The assignment operator copies the value from its right hand side to the variable on its left hand side. The assignment also acts as an expression which returns the newly assigned value. Some programmers will use that feature to write things like the following.

 y = (x = 2 * x); // double x, and also put x's new value in y


The opposite of promotion, truncation moves a value from a type to a smaller type. In that case, the compiler just drops the extra bits. It may or may not generate a compile time warning of the loss of information. Assigning from an integer to a smaller integer (e.g.. long to int, or int to char) drops the most significant bits. Assigning from a floating point type to an integer drops the fractional part of the number.

 char ch;
   int i;
   i = 321;
   ch = i; // truncation of an int value to fit in a char
   // ch is now 65

The assignment will drop the upper bits of the int 321. The lower 8 bits of the number 321 represents the number 65 (321 – 256). So the value of ch will be (char)65 which happens to be ‘A’.

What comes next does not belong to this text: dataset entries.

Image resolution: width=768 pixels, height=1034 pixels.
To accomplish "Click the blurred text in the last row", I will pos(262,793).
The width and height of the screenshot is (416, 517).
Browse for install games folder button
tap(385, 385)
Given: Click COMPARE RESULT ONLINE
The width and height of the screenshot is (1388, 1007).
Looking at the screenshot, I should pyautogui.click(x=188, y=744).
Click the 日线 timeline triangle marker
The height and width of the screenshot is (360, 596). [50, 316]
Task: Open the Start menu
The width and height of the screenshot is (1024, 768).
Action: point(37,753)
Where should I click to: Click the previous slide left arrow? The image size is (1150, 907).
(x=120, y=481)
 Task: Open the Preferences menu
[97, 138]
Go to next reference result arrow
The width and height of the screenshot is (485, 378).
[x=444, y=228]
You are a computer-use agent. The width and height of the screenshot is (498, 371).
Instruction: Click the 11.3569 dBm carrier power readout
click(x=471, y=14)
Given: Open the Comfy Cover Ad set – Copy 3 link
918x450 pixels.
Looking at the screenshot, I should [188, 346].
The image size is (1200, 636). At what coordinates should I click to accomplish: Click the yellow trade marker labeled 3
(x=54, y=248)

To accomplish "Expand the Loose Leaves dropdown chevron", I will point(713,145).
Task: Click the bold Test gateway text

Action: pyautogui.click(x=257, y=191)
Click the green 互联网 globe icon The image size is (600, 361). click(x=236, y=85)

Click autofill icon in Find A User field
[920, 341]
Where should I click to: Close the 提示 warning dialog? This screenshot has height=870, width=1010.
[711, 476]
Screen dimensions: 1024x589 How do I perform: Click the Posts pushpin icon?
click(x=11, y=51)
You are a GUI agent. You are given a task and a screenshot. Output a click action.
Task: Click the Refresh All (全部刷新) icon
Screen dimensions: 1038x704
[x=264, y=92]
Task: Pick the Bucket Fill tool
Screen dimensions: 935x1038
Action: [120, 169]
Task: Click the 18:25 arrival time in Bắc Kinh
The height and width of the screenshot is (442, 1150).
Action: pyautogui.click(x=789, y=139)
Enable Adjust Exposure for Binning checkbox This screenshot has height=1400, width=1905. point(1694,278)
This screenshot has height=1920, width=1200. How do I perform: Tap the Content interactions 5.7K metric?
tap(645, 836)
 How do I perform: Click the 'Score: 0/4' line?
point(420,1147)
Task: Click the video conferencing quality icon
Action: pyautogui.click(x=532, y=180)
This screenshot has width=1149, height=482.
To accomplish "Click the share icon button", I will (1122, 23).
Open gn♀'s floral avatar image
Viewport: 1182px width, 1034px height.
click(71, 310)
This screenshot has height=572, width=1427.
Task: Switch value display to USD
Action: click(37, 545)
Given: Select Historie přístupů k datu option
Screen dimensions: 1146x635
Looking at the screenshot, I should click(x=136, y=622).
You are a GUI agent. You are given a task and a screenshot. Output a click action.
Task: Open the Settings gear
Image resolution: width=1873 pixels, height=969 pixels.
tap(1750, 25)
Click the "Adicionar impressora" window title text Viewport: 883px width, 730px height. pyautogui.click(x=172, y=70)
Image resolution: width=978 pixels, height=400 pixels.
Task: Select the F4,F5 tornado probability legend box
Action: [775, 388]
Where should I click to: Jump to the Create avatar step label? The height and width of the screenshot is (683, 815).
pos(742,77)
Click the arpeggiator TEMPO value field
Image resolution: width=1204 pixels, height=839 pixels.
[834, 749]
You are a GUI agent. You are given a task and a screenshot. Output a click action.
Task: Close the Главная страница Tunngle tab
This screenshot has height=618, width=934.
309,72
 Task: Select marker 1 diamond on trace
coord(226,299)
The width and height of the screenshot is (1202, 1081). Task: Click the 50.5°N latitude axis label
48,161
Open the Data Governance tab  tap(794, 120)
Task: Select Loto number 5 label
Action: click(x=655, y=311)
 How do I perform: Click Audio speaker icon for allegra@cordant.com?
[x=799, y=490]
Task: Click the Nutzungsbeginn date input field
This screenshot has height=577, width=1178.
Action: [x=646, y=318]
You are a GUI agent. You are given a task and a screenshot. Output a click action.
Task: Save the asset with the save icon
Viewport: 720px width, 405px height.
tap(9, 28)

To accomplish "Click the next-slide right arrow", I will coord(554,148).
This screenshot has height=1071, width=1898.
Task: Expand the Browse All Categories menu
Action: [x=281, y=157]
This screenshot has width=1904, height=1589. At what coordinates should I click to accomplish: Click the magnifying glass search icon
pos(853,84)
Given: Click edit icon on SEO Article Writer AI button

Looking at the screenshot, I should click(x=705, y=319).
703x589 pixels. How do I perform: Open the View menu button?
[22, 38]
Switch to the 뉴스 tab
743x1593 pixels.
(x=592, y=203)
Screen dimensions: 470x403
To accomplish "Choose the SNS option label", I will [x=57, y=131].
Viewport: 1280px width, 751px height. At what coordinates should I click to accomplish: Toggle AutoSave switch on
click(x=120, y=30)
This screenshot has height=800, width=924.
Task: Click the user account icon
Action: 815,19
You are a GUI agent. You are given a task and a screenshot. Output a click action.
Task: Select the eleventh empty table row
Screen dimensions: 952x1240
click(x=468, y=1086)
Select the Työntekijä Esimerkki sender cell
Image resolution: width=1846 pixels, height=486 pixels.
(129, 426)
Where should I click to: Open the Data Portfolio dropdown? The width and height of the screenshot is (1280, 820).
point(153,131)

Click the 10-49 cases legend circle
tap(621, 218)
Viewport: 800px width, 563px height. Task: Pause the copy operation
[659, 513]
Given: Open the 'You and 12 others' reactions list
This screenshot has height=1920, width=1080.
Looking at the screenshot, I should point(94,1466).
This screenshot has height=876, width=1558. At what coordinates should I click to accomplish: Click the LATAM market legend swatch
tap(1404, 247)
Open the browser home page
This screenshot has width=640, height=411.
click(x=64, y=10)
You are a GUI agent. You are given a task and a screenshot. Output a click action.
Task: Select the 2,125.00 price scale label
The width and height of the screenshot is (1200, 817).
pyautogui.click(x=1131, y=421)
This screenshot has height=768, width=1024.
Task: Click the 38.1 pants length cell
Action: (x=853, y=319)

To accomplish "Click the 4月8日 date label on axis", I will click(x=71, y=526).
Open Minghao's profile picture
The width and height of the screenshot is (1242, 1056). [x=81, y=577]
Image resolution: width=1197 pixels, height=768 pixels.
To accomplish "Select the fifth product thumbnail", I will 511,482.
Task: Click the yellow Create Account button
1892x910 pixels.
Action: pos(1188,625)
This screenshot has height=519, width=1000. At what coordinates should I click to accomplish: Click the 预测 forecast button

The assignment of a floating point type to an integer type will drop the fractional part of the number. The following code will set i to the value 3. This happens when assigning a floating point number to an integer or passing a floating point number to a function which takes an integer.

 double pi;
   int i;
   pi = 3.14159;
   i = pi; // truncation of a double to fit in an int
   // i is now 3

Pitfall — int vs. float Arithmetic

Here’s an example of the sort of code where int vs. float arithmetic can cause problems. Suppose the following code is supposed to scale a homework score in the

   range 0..20 to be in the range 0..100.
   int score;
   ...// suppose score gets set in the range 0..20 somehow  score = (score / 20) * 100; // NO -- score/20 truncates to 0

Unfortunately, score will almost always be set to 0 for this code because the integer division in the expression (score/20) will be 0 for every value of score less than 20. The fix is to force the quotient to be computed as a floating point number…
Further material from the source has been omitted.